0

We have a windows server running 24/7.
I have been worried for quite a while, when i started taking a look at the windows event log.
There I found a lot of instances of Kernel Power Event ID 41:
It indicated that multiple times a day (mainly during the night) the server unexpectedly re-booted after a crash.

The server has been running rock solid for years!
So my first assumption was some faulty software with recent patches.
But I just couldn't make out any pattern - as to why and when exactly there would be a crash.

Doing some web searching for Kernel Power Event ID 41 it mainly points to hardware issues:
PSU glitches, cpu or memory overheating, etc.

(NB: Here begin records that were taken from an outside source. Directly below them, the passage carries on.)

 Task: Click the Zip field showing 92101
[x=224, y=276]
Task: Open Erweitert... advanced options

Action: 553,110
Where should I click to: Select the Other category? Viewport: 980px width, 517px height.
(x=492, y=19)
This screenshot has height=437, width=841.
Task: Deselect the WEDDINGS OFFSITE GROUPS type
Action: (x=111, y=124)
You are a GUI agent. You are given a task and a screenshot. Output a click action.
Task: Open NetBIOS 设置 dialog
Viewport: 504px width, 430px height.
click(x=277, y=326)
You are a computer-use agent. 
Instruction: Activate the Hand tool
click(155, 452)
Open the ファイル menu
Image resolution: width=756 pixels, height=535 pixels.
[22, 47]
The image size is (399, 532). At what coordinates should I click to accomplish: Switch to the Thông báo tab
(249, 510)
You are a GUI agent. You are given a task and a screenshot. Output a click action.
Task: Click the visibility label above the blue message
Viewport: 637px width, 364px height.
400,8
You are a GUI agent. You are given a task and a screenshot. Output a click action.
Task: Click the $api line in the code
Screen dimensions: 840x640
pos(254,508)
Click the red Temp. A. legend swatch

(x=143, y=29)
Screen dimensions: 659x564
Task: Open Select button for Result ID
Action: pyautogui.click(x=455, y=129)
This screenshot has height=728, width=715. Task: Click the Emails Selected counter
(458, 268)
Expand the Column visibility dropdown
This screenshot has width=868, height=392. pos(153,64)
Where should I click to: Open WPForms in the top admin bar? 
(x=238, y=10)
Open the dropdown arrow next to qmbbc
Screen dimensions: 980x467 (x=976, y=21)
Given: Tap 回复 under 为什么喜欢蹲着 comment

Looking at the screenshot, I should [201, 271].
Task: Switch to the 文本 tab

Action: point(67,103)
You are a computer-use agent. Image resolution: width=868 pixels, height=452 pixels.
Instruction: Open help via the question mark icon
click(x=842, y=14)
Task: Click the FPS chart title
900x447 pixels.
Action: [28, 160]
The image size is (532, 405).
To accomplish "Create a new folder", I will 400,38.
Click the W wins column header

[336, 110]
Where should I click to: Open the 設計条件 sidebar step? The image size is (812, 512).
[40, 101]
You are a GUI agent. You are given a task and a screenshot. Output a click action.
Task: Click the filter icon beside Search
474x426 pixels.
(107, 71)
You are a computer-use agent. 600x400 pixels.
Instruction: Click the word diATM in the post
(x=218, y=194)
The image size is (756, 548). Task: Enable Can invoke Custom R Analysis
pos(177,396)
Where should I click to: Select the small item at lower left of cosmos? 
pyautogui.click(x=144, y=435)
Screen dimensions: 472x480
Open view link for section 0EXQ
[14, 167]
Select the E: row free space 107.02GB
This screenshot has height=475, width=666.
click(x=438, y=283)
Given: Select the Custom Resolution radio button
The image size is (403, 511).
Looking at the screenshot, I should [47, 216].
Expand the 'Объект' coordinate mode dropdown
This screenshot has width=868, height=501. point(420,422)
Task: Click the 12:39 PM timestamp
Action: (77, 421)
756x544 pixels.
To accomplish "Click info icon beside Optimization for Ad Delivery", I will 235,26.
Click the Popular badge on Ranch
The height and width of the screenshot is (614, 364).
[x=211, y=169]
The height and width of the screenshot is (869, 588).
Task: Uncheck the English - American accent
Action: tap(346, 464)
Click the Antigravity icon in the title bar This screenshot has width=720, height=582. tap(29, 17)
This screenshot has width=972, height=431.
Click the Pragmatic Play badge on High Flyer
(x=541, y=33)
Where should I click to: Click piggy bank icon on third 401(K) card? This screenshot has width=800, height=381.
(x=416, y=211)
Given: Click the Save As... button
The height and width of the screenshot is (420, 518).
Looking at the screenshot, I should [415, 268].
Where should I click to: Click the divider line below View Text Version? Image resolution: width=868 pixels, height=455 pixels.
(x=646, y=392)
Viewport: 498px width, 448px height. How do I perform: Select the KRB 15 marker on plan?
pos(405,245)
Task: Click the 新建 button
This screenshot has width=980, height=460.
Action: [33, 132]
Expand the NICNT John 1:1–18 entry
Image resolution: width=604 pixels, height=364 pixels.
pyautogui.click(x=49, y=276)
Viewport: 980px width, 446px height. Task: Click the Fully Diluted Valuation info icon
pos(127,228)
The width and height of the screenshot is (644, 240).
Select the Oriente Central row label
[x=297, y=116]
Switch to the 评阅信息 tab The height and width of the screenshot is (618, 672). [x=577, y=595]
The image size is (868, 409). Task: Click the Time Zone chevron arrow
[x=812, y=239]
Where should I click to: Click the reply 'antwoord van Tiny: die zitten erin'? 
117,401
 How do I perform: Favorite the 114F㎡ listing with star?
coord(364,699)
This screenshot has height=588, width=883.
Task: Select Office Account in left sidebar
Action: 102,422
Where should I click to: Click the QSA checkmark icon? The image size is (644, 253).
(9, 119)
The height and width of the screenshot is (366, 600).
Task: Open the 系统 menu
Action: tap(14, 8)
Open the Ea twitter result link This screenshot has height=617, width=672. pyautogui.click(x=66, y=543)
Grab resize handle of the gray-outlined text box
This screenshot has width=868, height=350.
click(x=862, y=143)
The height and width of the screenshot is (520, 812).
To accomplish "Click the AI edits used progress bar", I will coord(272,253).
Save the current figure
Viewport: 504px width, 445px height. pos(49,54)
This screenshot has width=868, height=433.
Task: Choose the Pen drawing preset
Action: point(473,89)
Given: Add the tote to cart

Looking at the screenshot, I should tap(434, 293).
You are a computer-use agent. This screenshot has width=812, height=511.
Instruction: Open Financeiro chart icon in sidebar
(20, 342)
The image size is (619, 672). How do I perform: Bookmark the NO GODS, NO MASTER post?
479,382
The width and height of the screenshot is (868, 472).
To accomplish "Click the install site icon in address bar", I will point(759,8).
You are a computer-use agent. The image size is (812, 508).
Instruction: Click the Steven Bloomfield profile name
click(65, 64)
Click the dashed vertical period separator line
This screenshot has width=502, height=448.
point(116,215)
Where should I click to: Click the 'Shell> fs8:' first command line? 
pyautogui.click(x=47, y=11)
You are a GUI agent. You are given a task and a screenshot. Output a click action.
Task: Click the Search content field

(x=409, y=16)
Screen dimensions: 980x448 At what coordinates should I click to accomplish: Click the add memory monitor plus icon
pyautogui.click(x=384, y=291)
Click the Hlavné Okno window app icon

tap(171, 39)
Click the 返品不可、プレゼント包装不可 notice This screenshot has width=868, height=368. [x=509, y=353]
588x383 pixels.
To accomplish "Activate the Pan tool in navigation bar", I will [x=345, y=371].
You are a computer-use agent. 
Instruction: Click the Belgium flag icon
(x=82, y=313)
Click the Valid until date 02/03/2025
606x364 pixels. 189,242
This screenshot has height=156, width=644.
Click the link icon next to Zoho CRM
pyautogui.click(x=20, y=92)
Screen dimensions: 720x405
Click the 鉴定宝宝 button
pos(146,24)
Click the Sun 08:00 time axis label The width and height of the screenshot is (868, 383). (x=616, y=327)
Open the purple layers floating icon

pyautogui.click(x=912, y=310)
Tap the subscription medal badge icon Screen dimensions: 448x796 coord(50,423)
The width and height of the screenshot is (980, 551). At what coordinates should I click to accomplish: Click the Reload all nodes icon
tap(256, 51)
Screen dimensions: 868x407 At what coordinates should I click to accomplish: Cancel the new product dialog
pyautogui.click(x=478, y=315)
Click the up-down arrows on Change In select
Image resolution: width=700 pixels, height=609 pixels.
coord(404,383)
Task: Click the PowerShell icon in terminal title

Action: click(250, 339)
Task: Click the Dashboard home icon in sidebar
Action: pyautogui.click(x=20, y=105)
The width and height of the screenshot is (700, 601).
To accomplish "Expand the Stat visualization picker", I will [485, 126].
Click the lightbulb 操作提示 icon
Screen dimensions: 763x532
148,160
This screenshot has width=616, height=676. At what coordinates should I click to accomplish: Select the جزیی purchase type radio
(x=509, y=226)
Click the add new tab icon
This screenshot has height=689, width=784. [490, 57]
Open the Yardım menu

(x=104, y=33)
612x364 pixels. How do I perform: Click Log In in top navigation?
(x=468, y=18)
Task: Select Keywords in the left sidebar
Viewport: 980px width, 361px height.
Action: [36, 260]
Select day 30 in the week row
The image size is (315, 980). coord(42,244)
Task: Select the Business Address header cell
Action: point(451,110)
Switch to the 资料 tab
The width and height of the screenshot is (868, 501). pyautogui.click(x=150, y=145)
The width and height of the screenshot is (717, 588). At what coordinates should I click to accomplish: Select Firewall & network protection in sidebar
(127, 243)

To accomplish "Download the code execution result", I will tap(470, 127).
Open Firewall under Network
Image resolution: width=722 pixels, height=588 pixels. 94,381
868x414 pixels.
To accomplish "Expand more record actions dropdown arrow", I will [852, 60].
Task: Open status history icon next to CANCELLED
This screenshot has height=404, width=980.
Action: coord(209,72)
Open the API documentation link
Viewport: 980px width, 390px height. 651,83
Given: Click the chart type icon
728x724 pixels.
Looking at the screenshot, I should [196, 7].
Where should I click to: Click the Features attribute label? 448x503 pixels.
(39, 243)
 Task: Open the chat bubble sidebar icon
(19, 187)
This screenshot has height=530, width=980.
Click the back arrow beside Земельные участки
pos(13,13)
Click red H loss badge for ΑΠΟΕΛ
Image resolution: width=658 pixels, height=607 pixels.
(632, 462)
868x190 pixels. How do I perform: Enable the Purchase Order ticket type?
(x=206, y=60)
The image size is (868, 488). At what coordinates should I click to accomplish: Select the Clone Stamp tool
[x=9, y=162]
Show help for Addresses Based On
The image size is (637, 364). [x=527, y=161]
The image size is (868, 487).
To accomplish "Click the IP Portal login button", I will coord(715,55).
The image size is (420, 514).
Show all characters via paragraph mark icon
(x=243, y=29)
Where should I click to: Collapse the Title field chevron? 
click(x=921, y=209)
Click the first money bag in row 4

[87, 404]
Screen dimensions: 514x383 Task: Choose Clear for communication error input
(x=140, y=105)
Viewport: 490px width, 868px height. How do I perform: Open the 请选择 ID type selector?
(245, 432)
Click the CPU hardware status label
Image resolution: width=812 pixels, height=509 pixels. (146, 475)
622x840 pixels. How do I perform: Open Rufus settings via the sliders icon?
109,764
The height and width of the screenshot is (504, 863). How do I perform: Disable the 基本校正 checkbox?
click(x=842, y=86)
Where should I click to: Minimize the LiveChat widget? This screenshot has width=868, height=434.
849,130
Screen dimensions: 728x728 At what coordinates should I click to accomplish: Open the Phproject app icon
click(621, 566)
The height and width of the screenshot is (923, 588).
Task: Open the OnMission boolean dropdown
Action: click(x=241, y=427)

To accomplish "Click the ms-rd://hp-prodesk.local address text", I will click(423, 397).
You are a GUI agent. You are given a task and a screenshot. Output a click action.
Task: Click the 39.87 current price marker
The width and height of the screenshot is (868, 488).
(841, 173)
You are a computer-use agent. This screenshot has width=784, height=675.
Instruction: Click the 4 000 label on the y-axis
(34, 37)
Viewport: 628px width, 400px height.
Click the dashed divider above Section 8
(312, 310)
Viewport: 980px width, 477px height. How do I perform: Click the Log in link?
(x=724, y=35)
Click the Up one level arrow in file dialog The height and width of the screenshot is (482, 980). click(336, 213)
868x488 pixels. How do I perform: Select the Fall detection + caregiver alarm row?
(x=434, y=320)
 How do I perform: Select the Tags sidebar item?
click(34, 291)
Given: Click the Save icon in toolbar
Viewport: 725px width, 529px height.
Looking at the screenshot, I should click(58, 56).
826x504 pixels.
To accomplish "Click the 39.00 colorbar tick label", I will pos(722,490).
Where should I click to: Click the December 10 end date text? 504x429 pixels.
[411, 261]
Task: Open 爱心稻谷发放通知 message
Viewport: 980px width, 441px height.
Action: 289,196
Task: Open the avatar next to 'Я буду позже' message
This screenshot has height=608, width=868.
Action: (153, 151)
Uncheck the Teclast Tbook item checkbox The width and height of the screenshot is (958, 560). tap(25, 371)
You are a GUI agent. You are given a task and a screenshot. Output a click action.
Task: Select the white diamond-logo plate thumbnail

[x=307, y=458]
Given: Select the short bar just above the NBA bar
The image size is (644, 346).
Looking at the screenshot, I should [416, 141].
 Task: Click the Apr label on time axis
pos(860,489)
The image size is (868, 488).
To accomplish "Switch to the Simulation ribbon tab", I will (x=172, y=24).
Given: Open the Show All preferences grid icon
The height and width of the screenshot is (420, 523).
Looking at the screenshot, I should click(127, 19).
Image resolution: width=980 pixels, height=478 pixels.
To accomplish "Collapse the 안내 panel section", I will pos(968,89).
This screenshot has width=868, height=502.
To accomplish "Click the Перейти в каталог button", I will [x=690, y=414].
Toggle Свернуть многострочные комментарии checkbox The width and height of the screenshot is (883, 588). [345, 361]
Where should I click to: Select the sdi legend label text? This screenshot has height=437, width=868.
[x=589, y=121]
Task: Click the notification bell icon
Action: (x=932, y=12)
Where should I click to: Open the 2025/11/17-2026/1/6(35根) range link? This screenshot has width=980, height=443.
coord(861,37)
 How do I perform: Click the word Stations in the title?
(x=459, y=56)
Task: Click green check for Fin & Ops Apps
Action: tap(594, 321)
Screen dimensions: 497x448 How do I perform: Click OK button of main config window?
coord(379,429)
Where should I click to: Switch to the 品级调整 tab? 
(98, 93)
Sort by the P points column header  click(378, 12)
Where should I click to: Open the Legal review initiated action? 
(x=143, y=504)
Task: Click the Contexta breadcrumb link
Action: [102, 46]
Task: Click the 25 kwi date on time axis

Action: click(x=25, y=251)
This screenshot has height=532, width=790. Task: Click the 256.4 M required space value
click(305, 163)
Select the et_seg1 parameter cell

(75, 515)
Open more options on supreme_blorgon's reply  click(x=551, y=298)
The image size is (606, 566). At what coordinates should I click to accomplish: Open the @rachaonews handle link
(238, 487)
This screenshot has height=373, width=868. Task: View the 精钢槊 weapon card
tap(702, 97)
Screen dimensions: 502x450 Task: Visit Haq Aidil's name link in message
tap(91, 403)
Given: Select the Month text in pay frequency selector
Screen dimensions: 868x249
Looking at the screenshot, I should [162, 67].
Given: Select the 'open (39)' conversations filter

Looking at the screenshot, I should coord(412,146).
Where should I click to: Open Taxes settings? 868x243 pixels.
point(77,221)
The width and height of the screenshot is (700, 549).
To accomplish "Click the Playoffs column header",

The server has a LSI MegaRAID 9260-4i with 4 physical HDDs, two of them each configured as "RAID 1".

The raid controller logs don't show anything suspicious (in regards to any of the physical disks having any problems).

So I'm currently thinking the raid controller itself may be having problems.
this idea is backed up by the following two observations:

1)
I boot from windows server OS "installation CD".
then go into recovery options.
Then select "restore from backup" (with the USB HDD backup drive connected).
At a certain stage during the restore procedure it will throw error 0x80070002.
And if I then switch over to the command prompt: no drives will be visible.

2)
Quite similar with "acronis true image".
I boot from ATI recovery CD.
Then select to backup my partitions.
It all starts processing.
But at some point it's throwing some error.
And after cancelling that backup procedure, then going to "backup my disks and partitions" everything is empty! No disk are being shown.

--

All of the above makes me assume the following:
The raid controller itself (not the physical HDDs) must be defective:
right in the middle of operations the logical drives just "disappear".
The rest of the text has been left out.